Actual switching will be delayed until the next stroke.

However, conventionally, switching was confirmed by detecting the hydraulic pressure acting on the hydraulic piston, so even when switching is delayed, output correction control is executed, which means that cam switching and output If the correction control is not synchronized and, for example, when switching from a fuel efficiency cam with a large torque difference to an output cam, the cylinder that is in the middle of the intake stroke and is still using the fuel efficiency cam will not need the same throttle opening as before. Despite this, the throttle opening is suddenly reduced and the ignition timing is significantly retarded, resulting in unstable combustion in the cylinders and misfires.

If the output correction control is not completely synchronized with the actual cam switching in this way, the torque shock at the time of switching will become larger, and the drivability will be significantly deteriorated.

The present invention solves these problems by ensuring that cam switching starts from the target cylinder determined by the crank angle position at that time, and by correctly synchronizing output correction control. .

(Means for Solving the Problems) As shown in FIG. The high-speed output cam 62 is set to have characteristics that improve fuel efficiency, and the fuel efficiency cam 6 is set to characteristics that result in good fuel efficiency.
3, a cam switching mechanism 64 that selectively switches these cams depending on the operating state and transmits the movement of the cam to at least one of the intake valve or the exhaust valve, and a cam switching mechanism 64 that corrects and controls the engine output in response to the cam switching signal.

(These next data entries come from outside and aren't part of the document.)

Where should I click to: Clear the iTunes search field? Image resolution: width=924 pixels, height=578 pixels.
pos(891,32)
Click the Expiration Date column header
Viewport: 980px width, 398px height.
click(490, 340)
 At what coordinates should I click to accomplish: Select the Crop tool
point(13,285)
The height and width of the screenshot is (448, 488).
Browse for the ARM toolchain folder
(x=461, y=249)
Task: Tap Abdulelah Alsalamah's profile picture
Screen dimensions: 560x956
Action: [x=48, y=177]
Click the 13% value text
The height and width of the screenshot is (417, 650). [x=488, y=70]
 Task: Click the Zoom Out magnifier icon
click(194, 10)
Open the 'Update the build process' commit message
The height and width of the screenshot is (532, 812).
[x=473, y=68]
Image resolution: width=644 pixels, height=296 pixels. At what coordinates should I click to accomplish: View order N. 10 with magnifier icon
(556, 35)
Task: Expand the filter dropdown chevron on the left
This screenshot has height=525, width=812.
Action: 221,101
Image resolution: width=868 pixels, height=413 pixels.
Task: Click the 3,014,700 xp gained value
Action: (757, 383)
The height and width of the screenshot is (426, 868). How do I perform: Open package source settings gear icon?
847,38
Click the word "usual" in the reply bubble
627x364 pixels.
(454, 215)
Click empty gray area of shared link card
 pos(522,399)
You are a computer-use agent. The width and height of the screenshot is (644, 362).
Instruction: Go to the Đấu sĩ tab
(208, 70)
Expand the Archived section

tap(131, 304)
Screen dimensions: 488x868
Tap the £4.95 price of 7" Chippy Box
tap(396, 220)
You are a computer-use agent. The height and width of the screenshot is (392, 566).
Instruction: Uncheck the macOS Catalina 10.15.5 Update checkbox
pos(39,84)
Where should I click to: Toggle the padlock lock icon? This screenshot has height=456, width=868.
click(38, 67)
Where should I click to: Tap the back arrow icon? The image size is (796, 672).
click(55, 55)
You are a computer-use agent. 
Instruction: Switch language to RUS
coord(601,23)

In a variable valve system for an internal combustion engine, a means 65 for detecting a crank angle of the engine and a means 67 for detecting an operating state are provided.
, a means 68 for determining cam switching according to the operating state, and a means 69 for calculating a crank angle position including a switching delay period in addition to the current crank angle position when determining cam switching.
means 70 for determining which cylinder is assumed to be in the intake stroke at this estimated crank angle position; If it is before the midpoint, it is the angle obtained by subtracting the estimated angle from the midpoint, and if it is after the midpoint, it is the start point of the intake stroke of the next cylinder in the firing order, and the next one. means 71 for calculating an angle obtained by subtracting an expected angle from a substantially midpoint of the starting point of the intake stroke of the cylinder as a switching angle; and means 72 for outputting a signal.

(Function) When the cam switching timing is determined, a cam switching signal is output in anticipation of the delay time of the hydraulic mechanism, etc., but this cam switching signal is generated between the start point of the intake stroke of one cylinder and the next cylinder. In anticipation of a response delay, the signal is output early so that the actual switching ends approximately at the midpoint of the start point of the intake stroke of (the target cylinder in which switching is to be started).

Therefore, even if there is some variation in response delay, the actual cam switching will definitely be completed before the target specific cylinder enters the intake stroke, and the output will be corrected from this specific cylinder accordingly. By starting the control, the torque difference at the time of switching can be reliably absorbed.

(Example) Embodiments of the present invention will be described below based on the drawings.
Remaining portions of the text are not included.